[Stored items]
============================================================
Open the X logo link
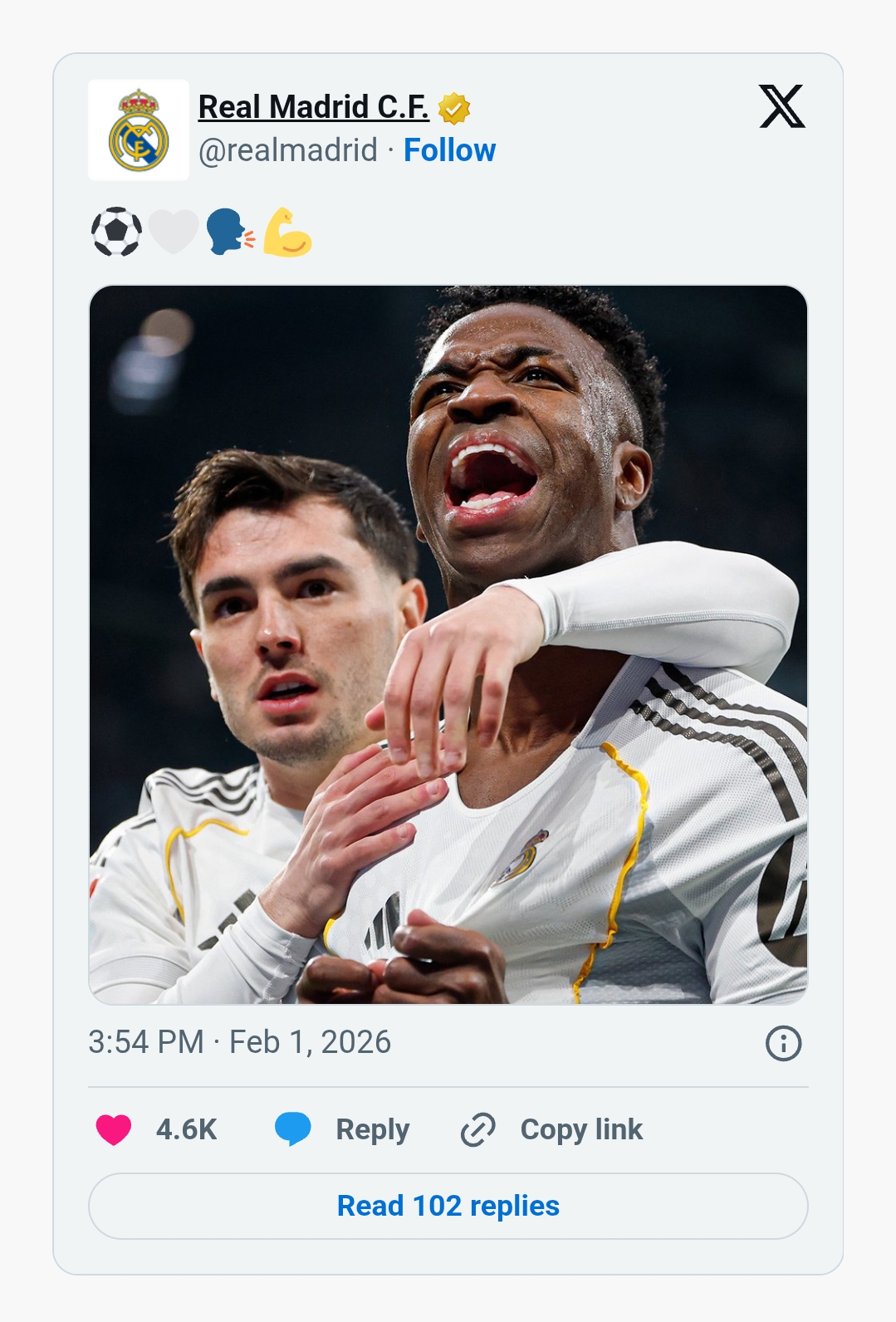coord(781,106)
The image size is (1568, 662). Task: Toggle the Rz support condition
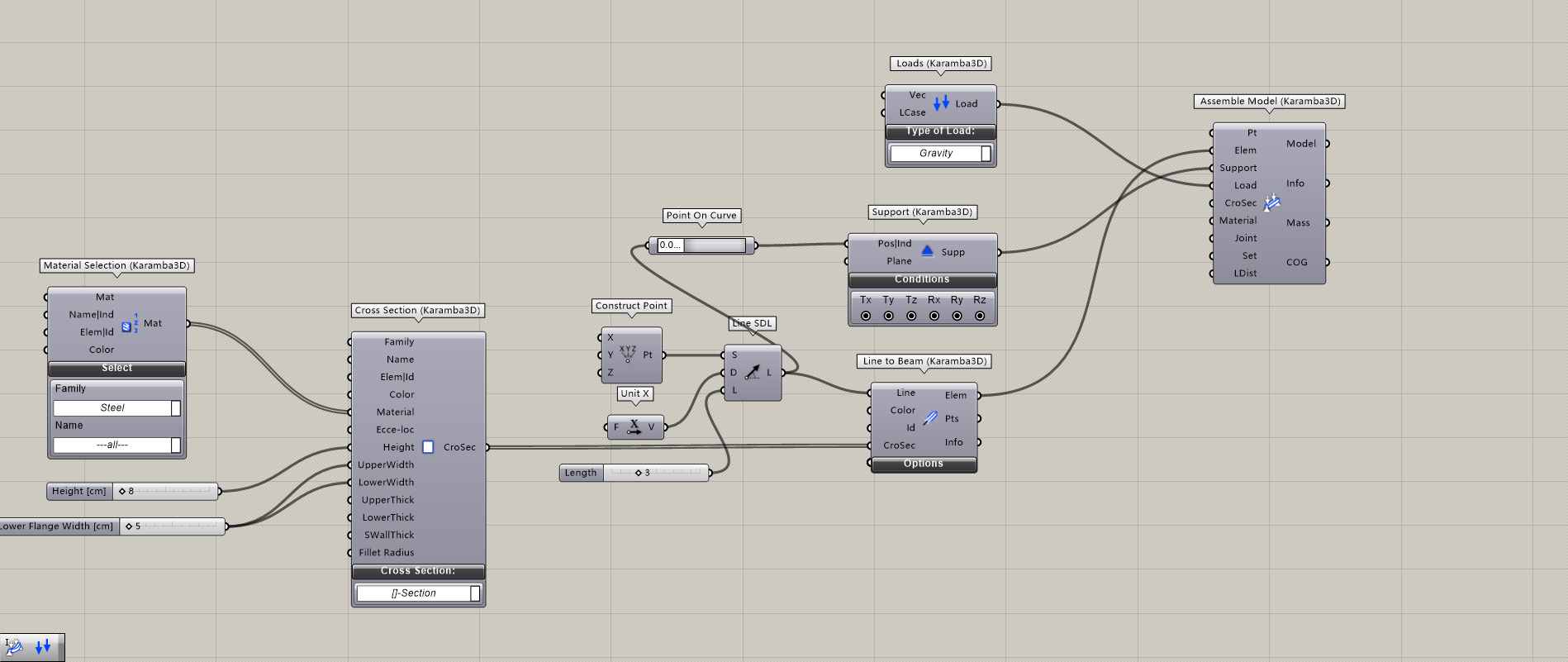980,316
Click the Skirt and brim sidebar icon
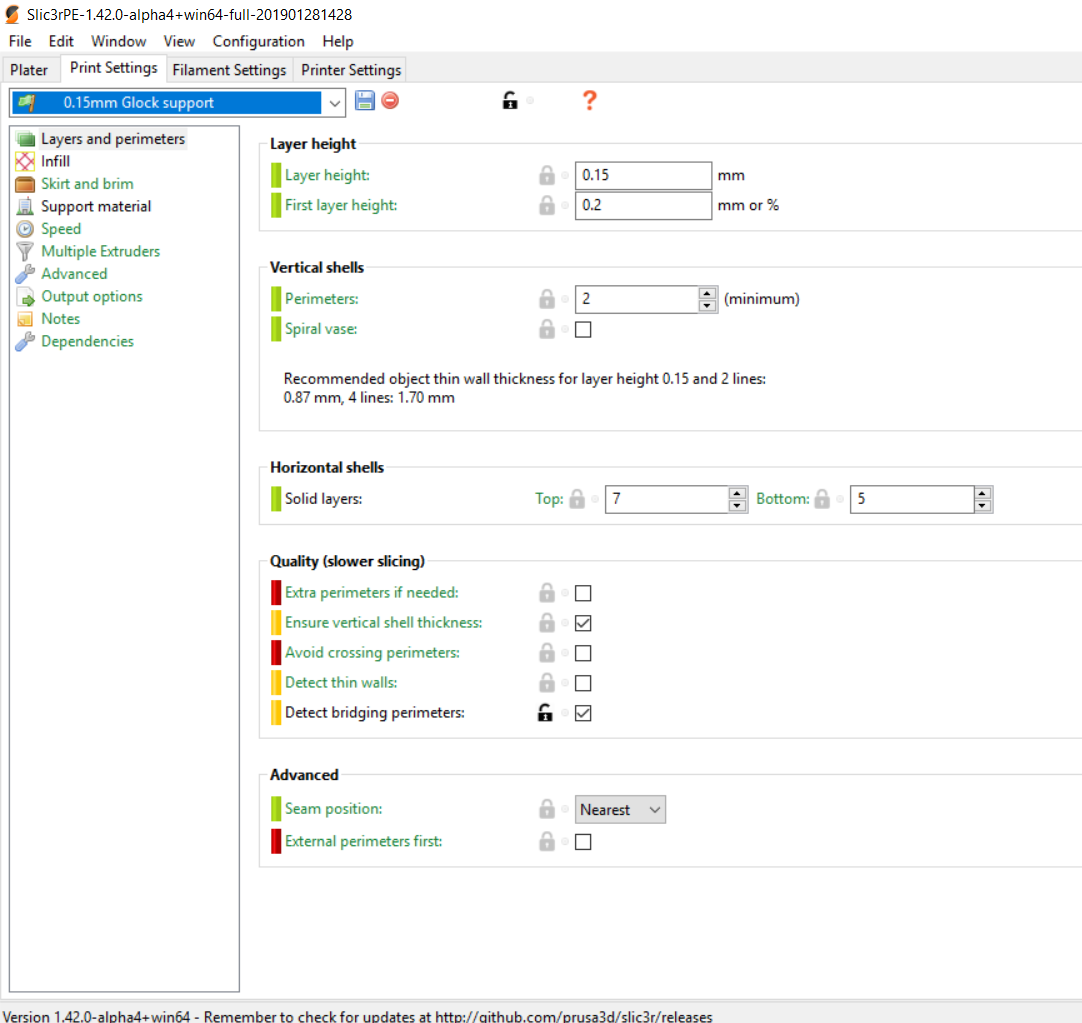 tap(25, 184)
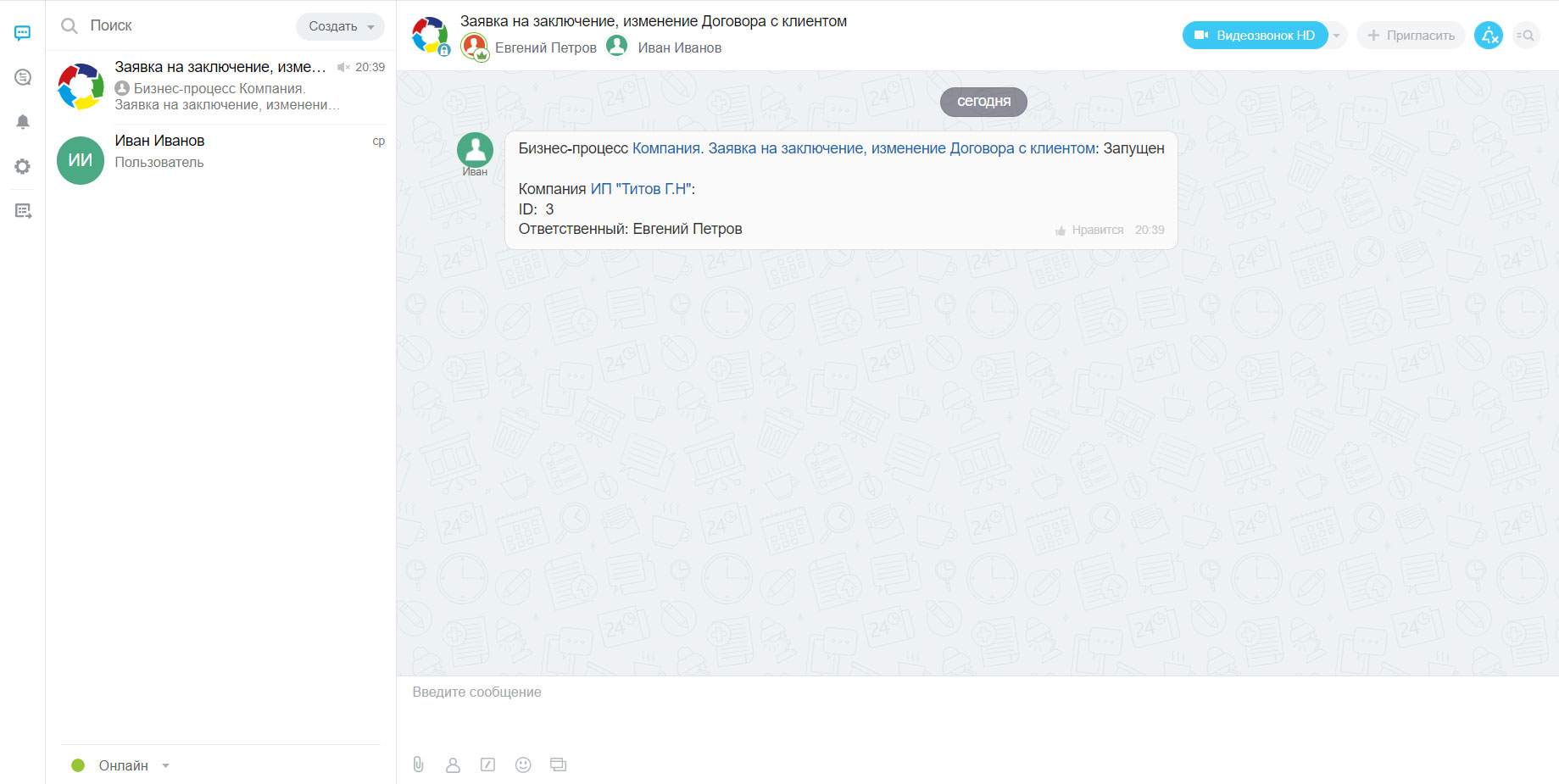Viewport: 1559px width, 784px height.
Task: Open notifications bell in the sidebar
Action: (23, 122)
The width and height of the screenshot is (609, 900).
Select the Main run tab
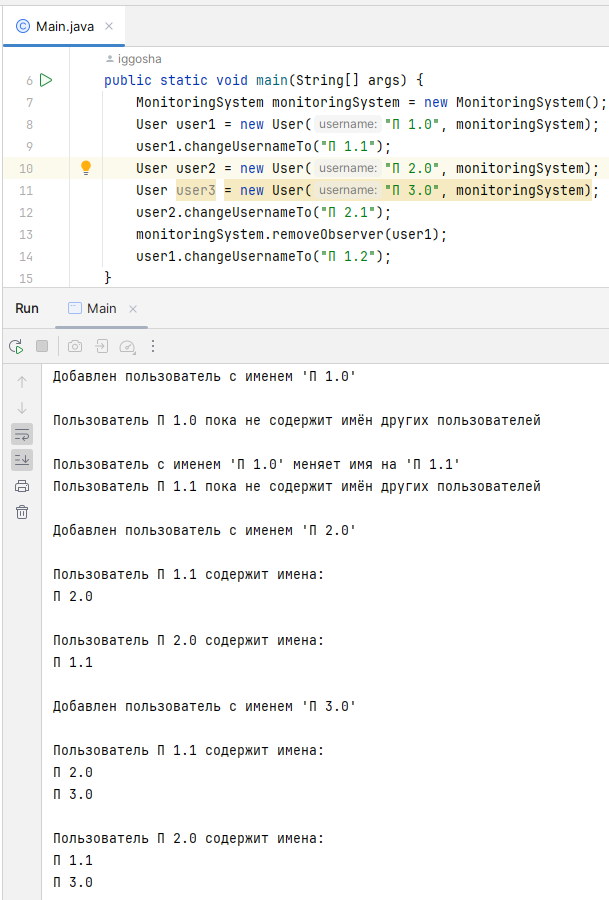pyautogui.click(x=93, y=309)
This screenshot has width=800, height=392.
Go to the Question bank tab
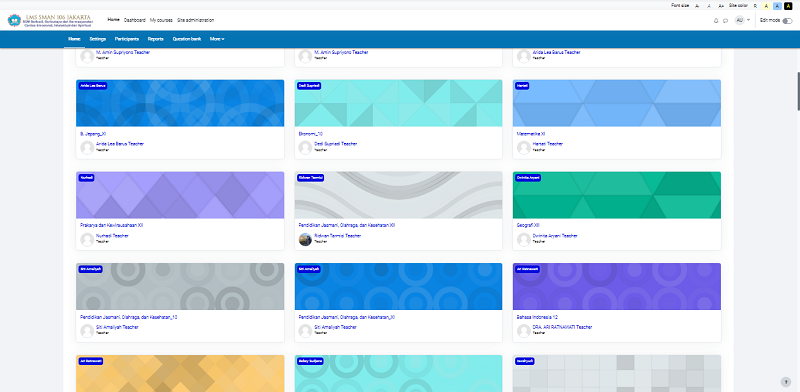[187, 39]
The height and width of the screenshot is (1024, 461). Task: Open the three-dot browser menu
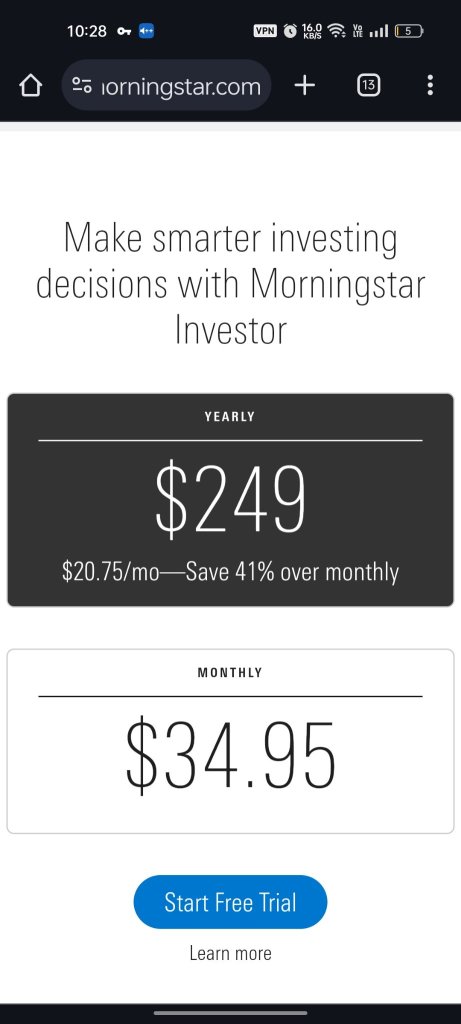[430, 85]
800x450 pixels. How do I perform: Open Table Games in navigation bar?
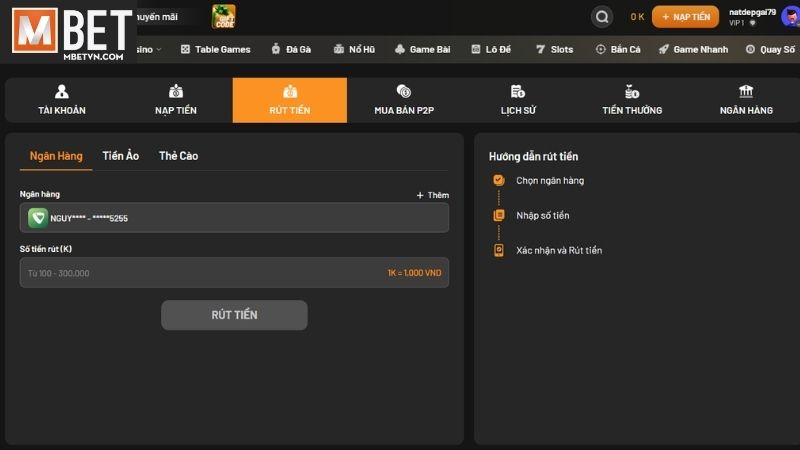215,49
============================================================
### Exercise directions
Transcribe the records above exactly as they appear, leaving out any pictures.

### Task solution
Open the X logo link
coord(781,106)
The image size is (1568, 662). Task: Toggle the Rz support condition
980,316
Click the Skirt and brim sidebar icon
 tap(25, 184)
Viewport: 1559px width, 784px height.
Task: Open notifications bell in the sidebar
Action: (23, 122)
The width and height of the screenshot is (609, 900).
Select the Main run tab
pyautogui.click(x=93, y=309)
This screenshot has width=800, height=392.
Go to the Question bank tab
[187, 39]
The height and width of the screenshot is (1024, 461). Task: Open the three-dot browser menu
[430, 85]
800x450 pixels. How do I perform: Open Table Games in navigation bar?
215,49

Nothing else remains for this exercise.